- [What is expected]
Continue the semigroup proof about multiplying commuting elements in any order, starting after its last sentence.
--- START OF Passage to read ---
Let $\left({S, \circ}\right)$ be a semigroup.

Let $\left \langle {a_k} \right \rangle_{1 \mathop \le k \mathop \le n}$ be a sequence of elements of $S$.

Suppose that:

$\forall i, j \in \left[{1 \,.\,.\, n}\right]: a_i \circ a_j = a_j \circ a_i$


Then for every permutation $\sigma: \N^*_n \to \N^*_n$:

$a_{\sigma \left({1}\right)} \circ \cdots \circ a_{\sigma \left({n}\right)} = a_1 \circ \cdots \circ a_n$

where $\N^*_n$ denotes the initial segment of $\N_{>0}$:

$\N^*_n = \left\{{1, 2, \ldots, n}\right\}$


Proof

The proof will proceed by the Principle of Mathematical Induction on $\N_{>0}$.
--- END OF Passage to read ---
--- START OF Data listing ---
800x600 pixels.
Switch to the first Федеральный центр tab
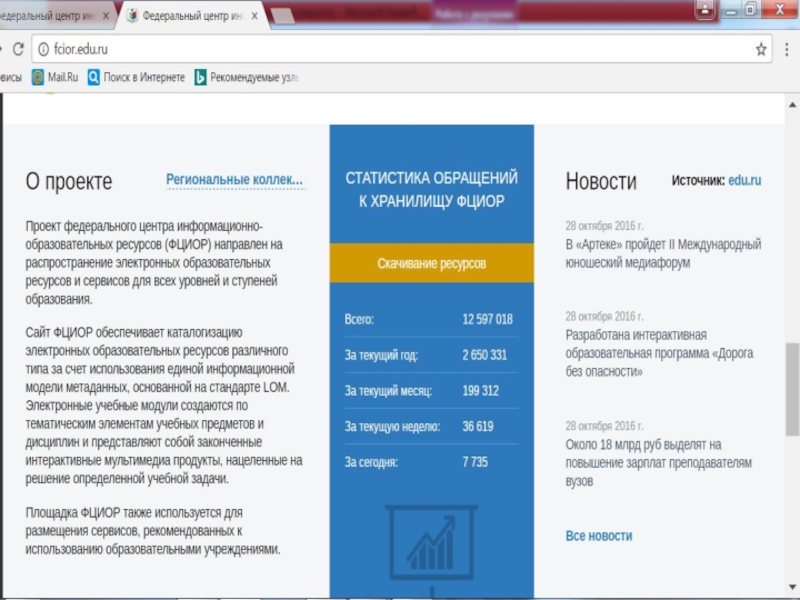click(48, 17)
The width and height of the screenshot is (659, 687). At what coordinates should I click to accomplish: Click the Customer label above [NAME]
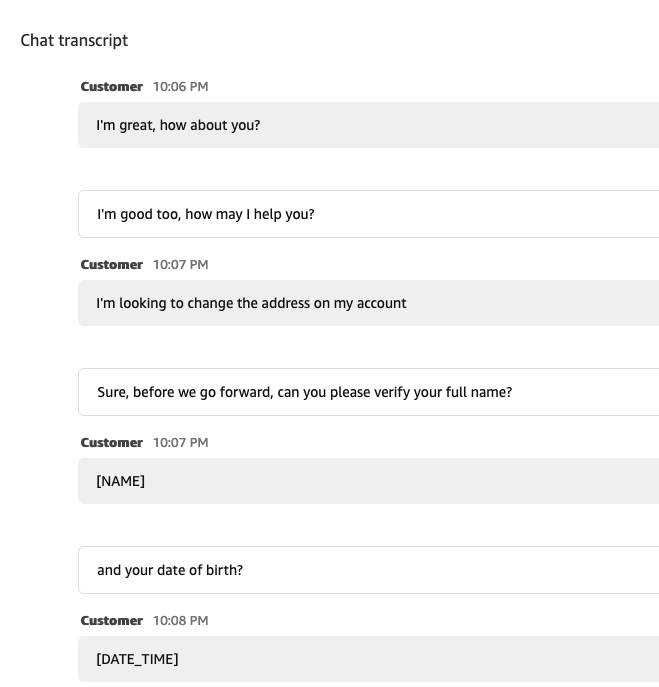pyautogui.click(x=112, y=443)
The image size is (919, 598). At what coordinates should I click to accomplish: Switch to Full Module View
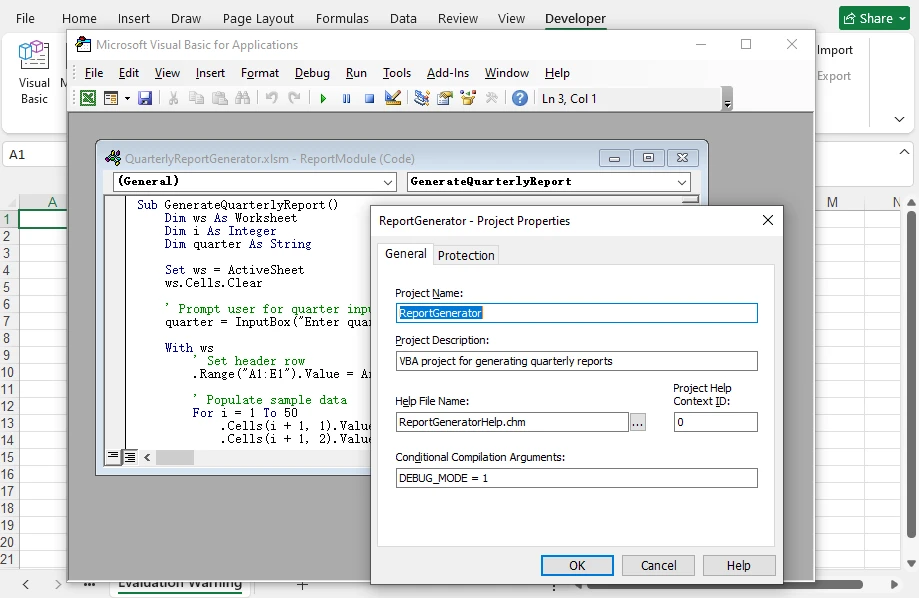click(x=128, y=456)
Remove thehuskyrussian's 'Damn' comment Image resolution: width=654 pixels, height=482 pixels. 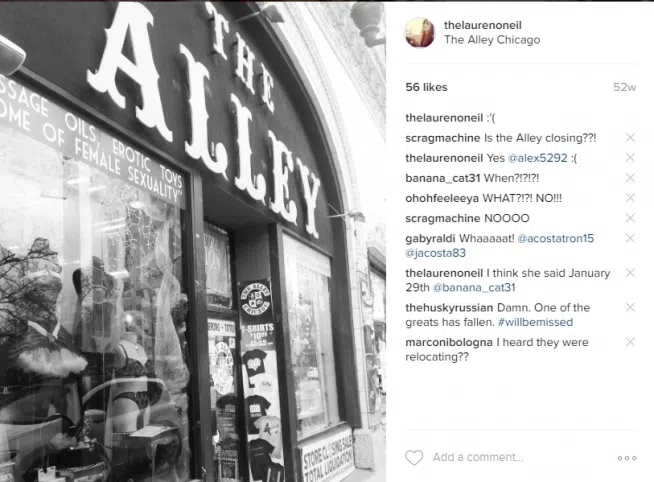click(x=630, y=307)
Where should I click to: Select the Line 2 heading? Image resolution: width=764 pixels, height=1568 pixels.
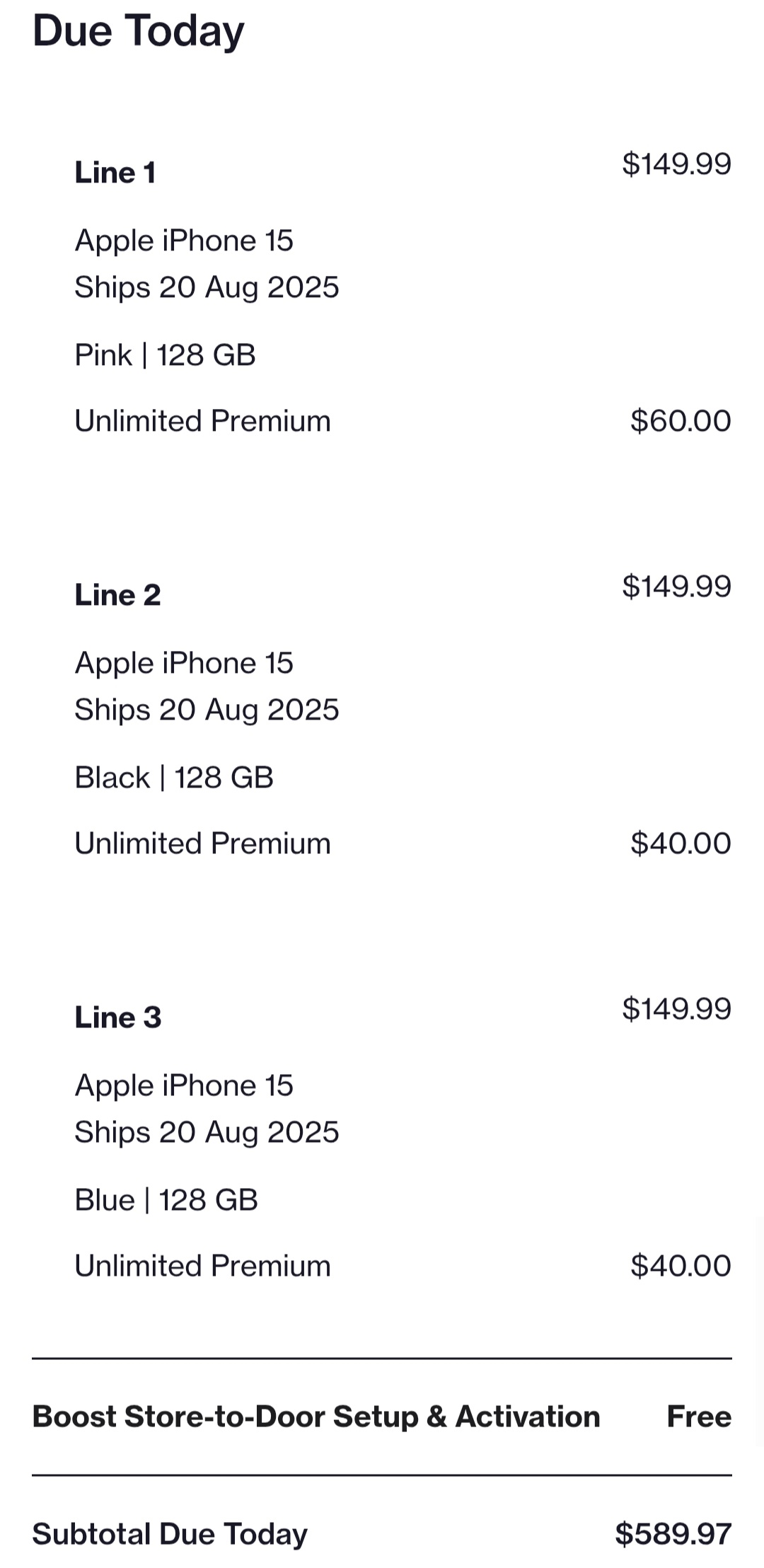click(x=118, y=595)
--- END OF Data listing ---
- [Expected output]
Let $T$ be the set of all $n \in \N_{>0}$ such that:

$a_{\sigma \left({1}\right)} \circ \cdots \circ a_{\sigma \left({n}\right)} = a_1 \circ \cdots \circ a_n$

holds for all sequences $\left \langle {a_k} \right \rangle_{1 \mathop \le k \mathop \le n}$ of $n$ elements of $S$ which satisfy:

$\forall i, j \in \left[{1 \,.\,.\, n}\right]: a_i \circ a_j = a_j \circ a_i$

for every permutation $\sigma: \N^*_n \to \N^*_n$.


Basis for the Induction

We have that when $n = 1$:

$\sigma \left({1}\right) = 1$

and so:

$a_{\sigma \left({1}\right)} = a_1$

for all $\sigma: \left\{{1}\right\} \to \left\{{1}\right\}$.


Thus $1 \in T$.

This is our basis for the induction.


Induction Hypothesis

It is to be shown that, if $m \in T$ where $m \ge 1$, then it follows that $m + 1 \in T$.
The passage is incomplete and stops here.